La réforme 2026 peut apporter des bénéfices en termes de consolidation et reporting de groupe :

  • Les données structurées des factures électroniques (XML Factur-X) facilitent l'extraction et l'agrégation des données financières
  • Les flux de facturation intragroupe peuvent être automatiquement éliminés dans les travaux de consolidation (identification par les SIRET des entités du groupe)
  • Le statut en temps réel des factures (acceptées, en attente) améliore la visibilité du cash flow du groupe

Les groupes peuvent exploiter ces données pour améliorer leurs processus de clôture comptable et de consolidation, en automatisant l'intégration des données de facturation dans leur outil de consolidation (HFM, SAP BPC, OneStream).
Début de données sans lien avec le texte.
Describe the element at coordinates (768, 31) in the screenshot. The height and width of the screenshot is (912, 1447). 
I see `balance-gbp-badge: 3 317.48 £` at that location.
Cas pratiques pour les groupes

Trois cas pratiques courants dans les groupes :

Cas 1 : Management fees de la holding vers les filiales

La holding animatrice facture des management fees mensuels à chacune de ses filiales. Ces factures B2B entre entités assujetties doivent être au format Factur-X et transmises via PDP/PPF. Solution : centraliser l'émission au niveau de la holding via le CSP, avec identification précise de chaque filiale destinataire.

Cas 2 : Refacturation IT de la filiale informatique

Une filiale DSI refacture des services informatiques à toutes les autres entités du groupe. Elle devient le principal émetteur de factures intragroupe. Solution : cette filiale doit être équipée d'une solution de facturation électronique capable de gérer des volumes importants et de différencier les destinataires.

Cas 3 : Achats centralisés refacturés

La centrale d'achats du groupe achète pour le compte des filiales et refacture. Les factures fournisseurs arrivent chez la centrale et sont refacturées aux filiales. Solution : la centrale doit être capable de recevoir des factures électroniques (dès sept. 2026) et d'en émettre vers les filiales au format Factur-X.